Meanwhile, in the airplane graveyard, Connor speaks to the new arrivals as they stand outside the jet that brought them here. Connor is amazed that they listen to him. He's amazed that he actually commands their respect. He'll never get used to that.

“You're all here because you were marked for unwinding but managed to escape, and, thanks to the efforts of many people, you've found your way here. This will be your home until you turn seventeen and become a legal adult. That's the good news. The bad news is that they know all about us. They know where we are and what we're doing. They let us stay here because they don't see us as a threat.”

And then Connor smiles.

“Well, we're going to change that.”

As Connor talks, he makes eye contact with every one of
them, making sure he remembers each of their faces. Making sure each of them feels recognized. Unique.
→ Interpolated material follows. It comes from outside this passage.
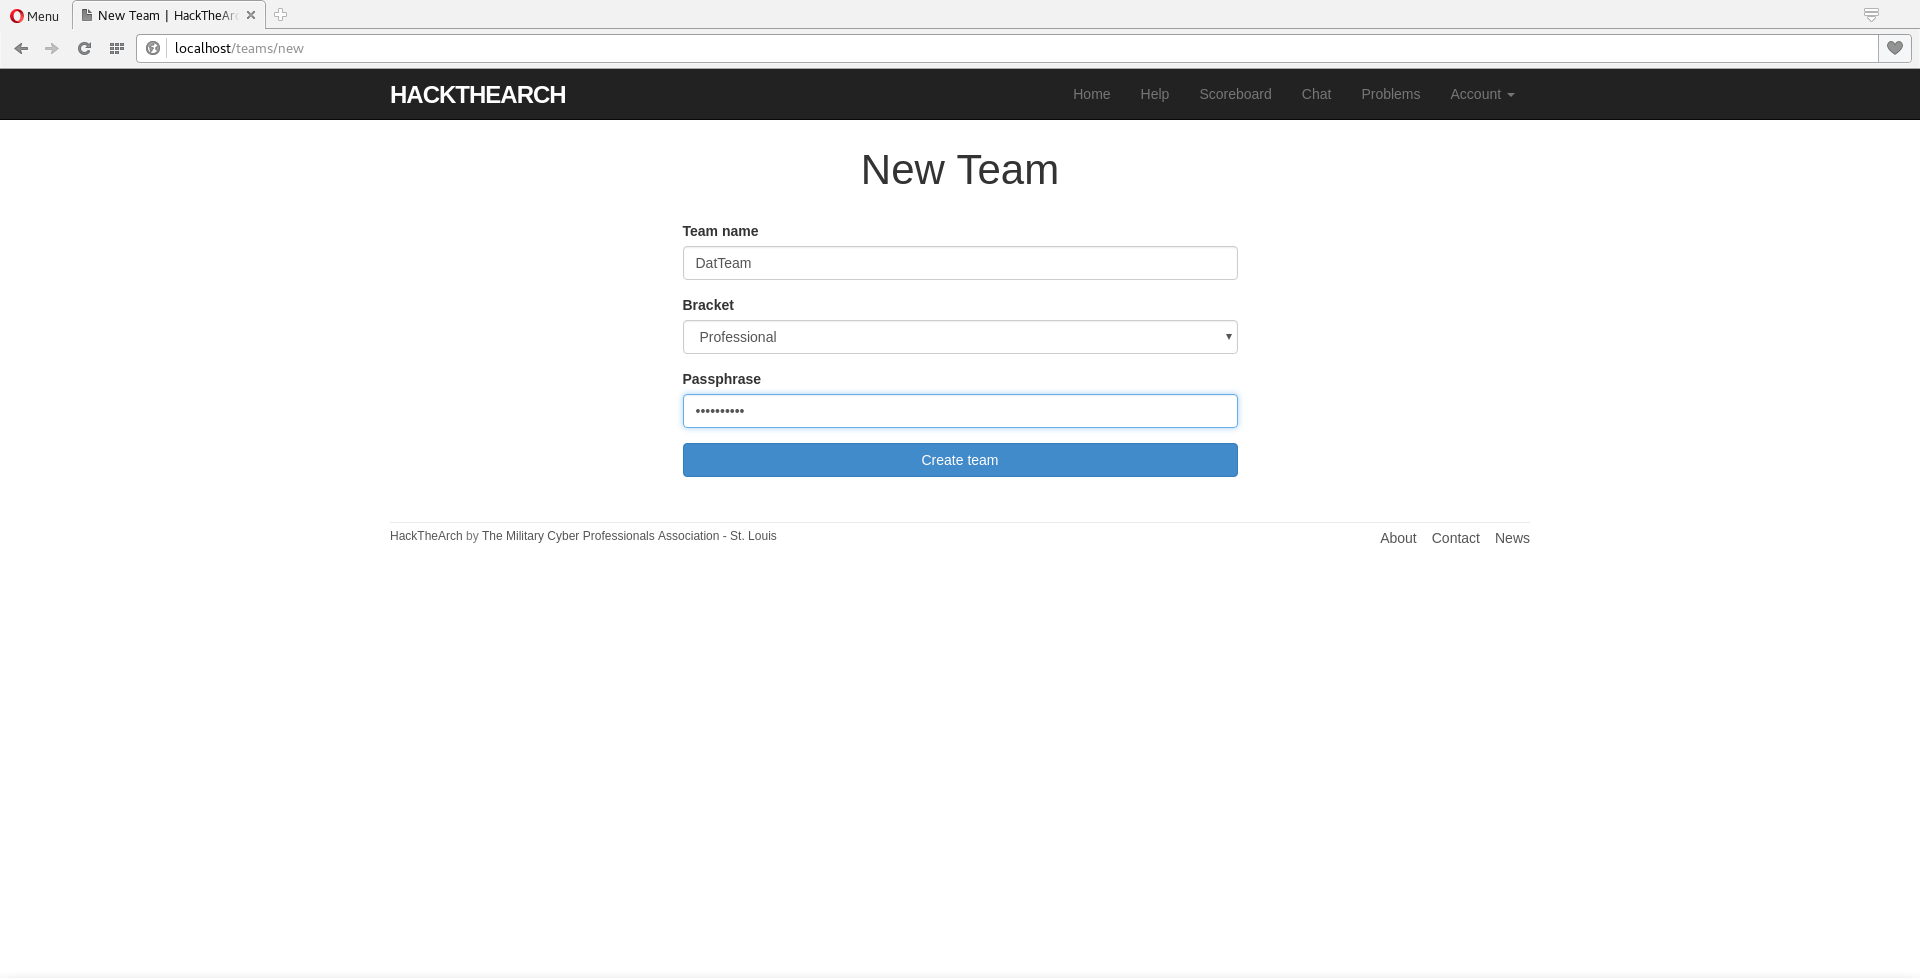The width and height of the screenshot is (1920, 978).
Task: Open the About link in footer
Action: 1397,538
Important.

“Some of you have been through enough and just want to survive to seventeen,” he tells them. “I don't blame you. But I know that some of you are ready to risk everything to end unwinding once and for all.”

“Yeah,” screams a kid from the back, and pumping his fist in the air he begins chanting, “Happy Jack! Happy Jack!” A few kids join in, until everyone realizes this is not what Connor wants. The chants quickly die down.

“We will not be blowing up chop shops,” he says. “We're not going to feed into their image of us as violent kids who are better off unwound. We will
think
before we act—and that's going to make it difficult for them. We'll infiltrate harvest camps and unite Unwinds across the country. We'll free kids from buses, before they even arrive. We will have a voice, and we will use it. We will make ourselves heard.” Now the crowd can't hold back their cheers, and this time Connor allows it. These kids have been beaten down by life, but there's an energy now in the Graveyard that's beginning to fill each and every one of them. Connor remembers that feeling. He had it when he first arrived here.

“I don't know what happens to our consciousness when we're unwound,” says Connor. “I don't even know when that consciousness starts. But I do know this.” He pauses to make sure all of them are listening. “We have a right to our lives!”

The kids go wild.

“We have a right to choose what happens to our bodies!”

The cheers reach fever pitch.

“We deserve a world where both those things are possible—and it's our job to help make that world.”

*   *   *

Meanwhile, excitement is also building at the Dunfee ranch.
The buzz of conversations around the garden grows to a roar as more and more people connect. Emby shares his experiences with a girl who has the left match to his right lung. A woman talks about a movie she never saw, with a man who remembers the friends he never saw it with. And as the Admiral and his wife watch, something amazing happens.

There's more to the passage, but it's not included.